As a stalemate in negotiations over raising the US government’s $31.4 trillion debt limit keeps markets dithering, some analysts have disputed the consensus, warning that a potential deal could cause pain for the cryptocurrency market.
The United States reached the legal debt limit of $31.4 trillion on January 19, pressuring the Treasury Department to implement extraordinary measures and shrink the Treasury General Account (TGA) balance to keep the government running. This ensured assets such as bitcoin, which are sensitive to fluctuations in US dollar liquidity, remained in the bid amid fears of a government default and continued interest rate hikes by the Federal Reserve.
TGA’s balance fell from about $500 billion at the beginning of February to $68 billion last week, according to MacroMicro. According to Goldman Sachs, the Treasury’s cash balance is likely to fall to the required minimum of $30 billion in early June, meaning a debt deal must be reached by around that point to avoid what some believe would be a catastrophic default. .
It also means that once the debt limit is raised, the Treasury will consider rebuilding its cash balance by issuing government bonds. This could suck liquidity out of the system and put upward pressure on bond yields as increased issuance tends to push prices down and push up yields. Bitcoin (BTC) is known to move in the opposite direction to bond yields.

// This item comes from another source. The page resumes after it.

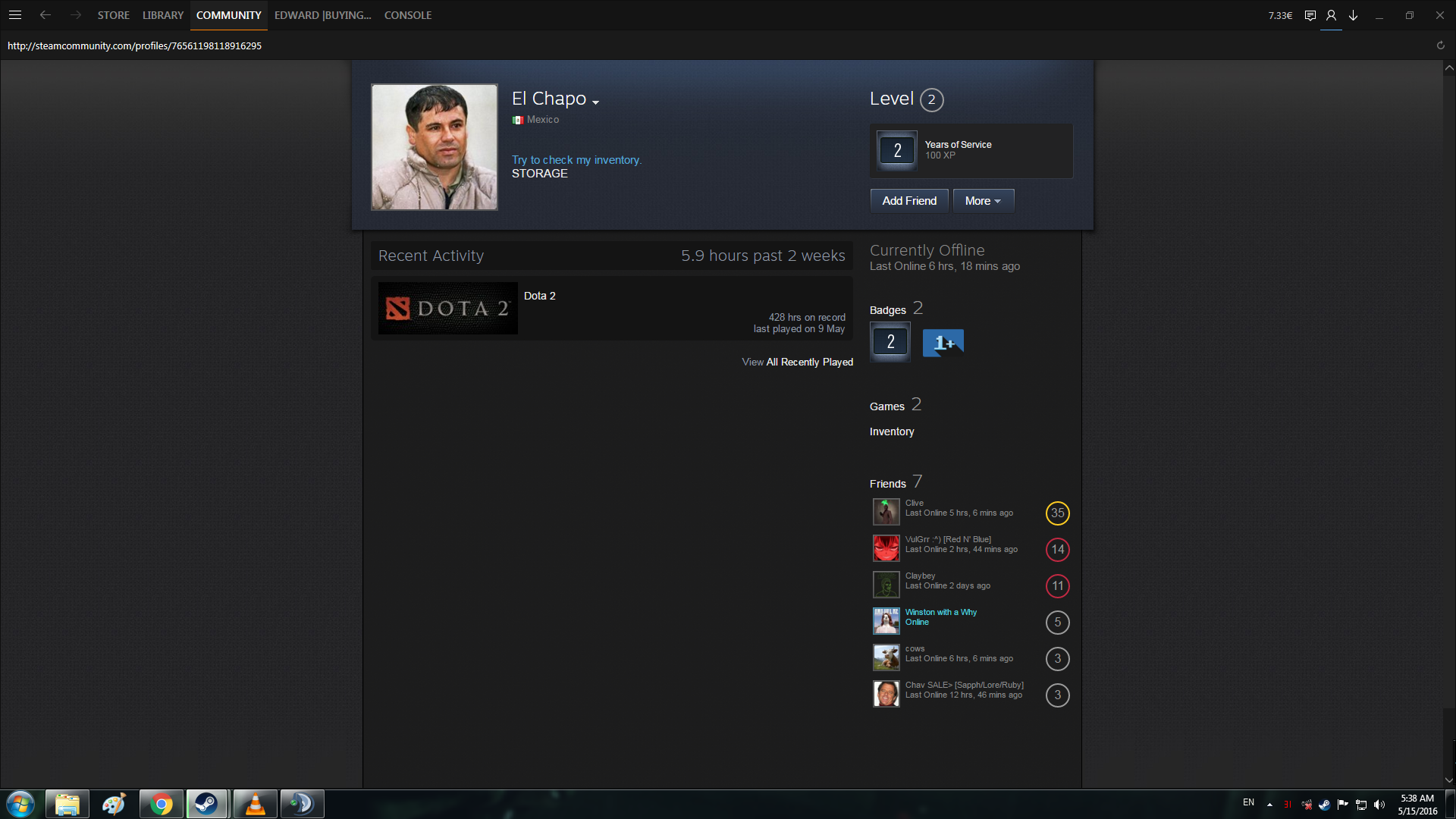Click the level 35 friend badge circle
Screen dimensions: 1456x819
[x=1057, y=513]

Thus, while a potential deal may eliminate significant economic uncertainty, assets like bitcoin that are not tied to the real economy and rely heavily on cash could in fact suffer.
“Issuing debt to fill the coffers will have the opposite effect — money will move from cash and risky assets into US government bonds, especially as yields on these instruments rise to offset the increase in supply,” said Noel Acheson, former head of research at CoinDesk and Genesis Trading and author of the newsletter. Crypto Is Macro Now, in the weekend edition of its newsletter.

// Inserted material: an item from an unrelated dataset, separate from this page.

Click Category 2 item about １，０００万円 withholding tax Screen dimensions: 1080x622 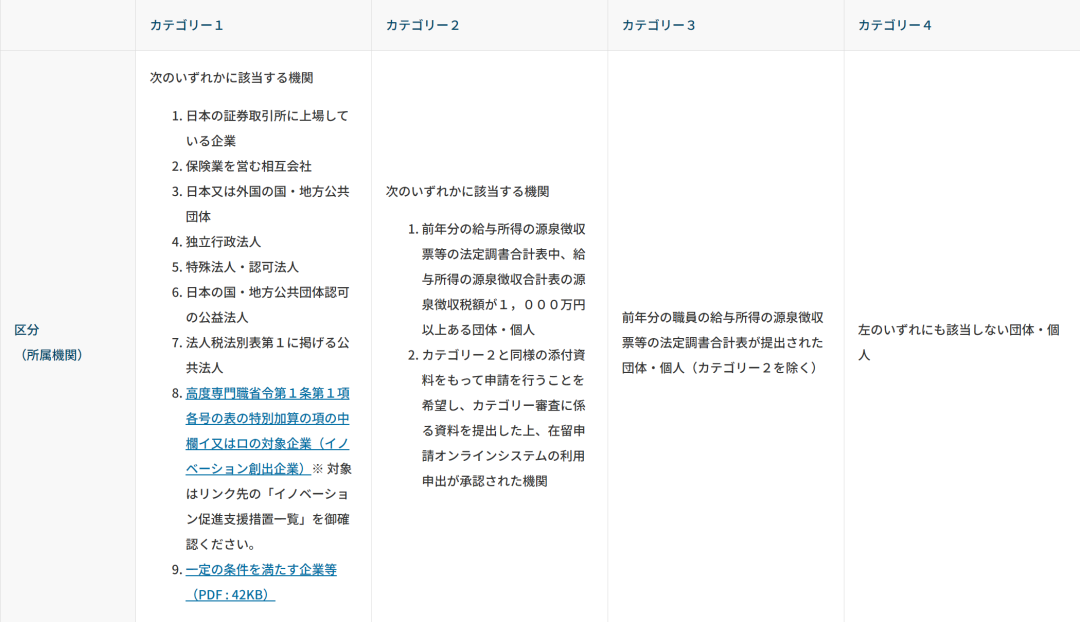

“This could be bad for bitcoin and gold, which theoretically fall in price when yields rise (high-yield environments tend not to be good for assets that yield nothing),” she added. “Furthermore, issuing more US government bonds will increase public spending, which will be beneficial to the economy, and will further delay the possibility of interest rate cuts.”
The market consensus so far has been that a default will trigger panic selling and a global rush for cash, similar to what was seen during the coronavirus-induced crash in March 2020 when bitcoin plunged more than 50%. Meanwhile, the debt deal is expected to fuel risk action.

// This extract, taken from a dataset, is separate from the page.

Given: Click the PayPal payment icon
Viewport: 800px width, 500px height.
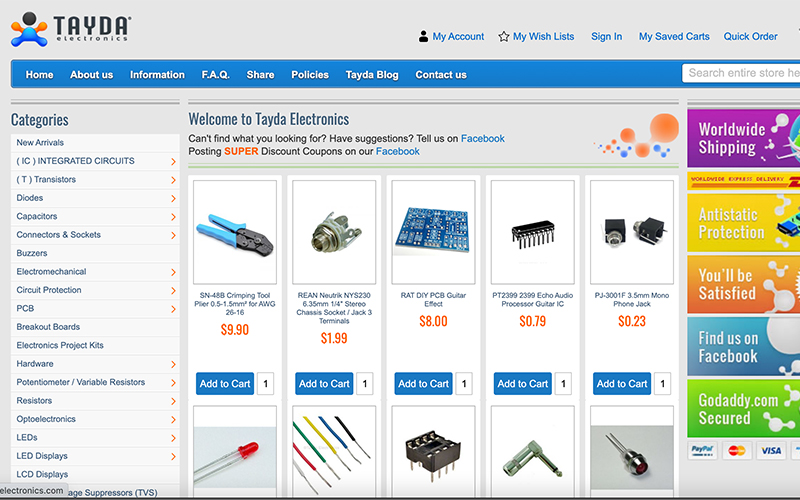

According to some observers, bitcoin attracted safe-haven bids during the March banking crisis, though other price-sensitive assets such as technology stocks also performed well as traders priced in early on by the Fed’s rate cuts. In other words, bitcoin remains a highly liquidity-sensitive risk asset.
Handling that forecast is Satyakam Gautam, a rate trader at India-based ICICI Bank, who expects the Treasury to likely issue $700 billion in bonds in the next two months, triggering massive risk aversion.
“What that means is a shortage of US dollar funding in the short term immediately after successful cap negotiations, if any. Corporate bond markets, as well as private credit, will find it difficult to roll over existing maturities and this will lead to a collapse,” Gautam said in a LinkedIn post. In financing commercial real estate assets or issuers of junk bonds.This could be the real deal breaker that US rate markets have been looking for the elusive.
“There could then be an appreciable drop in long-term interest rates as well as a sharp drop in US interest rates. That would bode well for the safe haven.” [forex] Like the Japanese yen and the Swiss franc.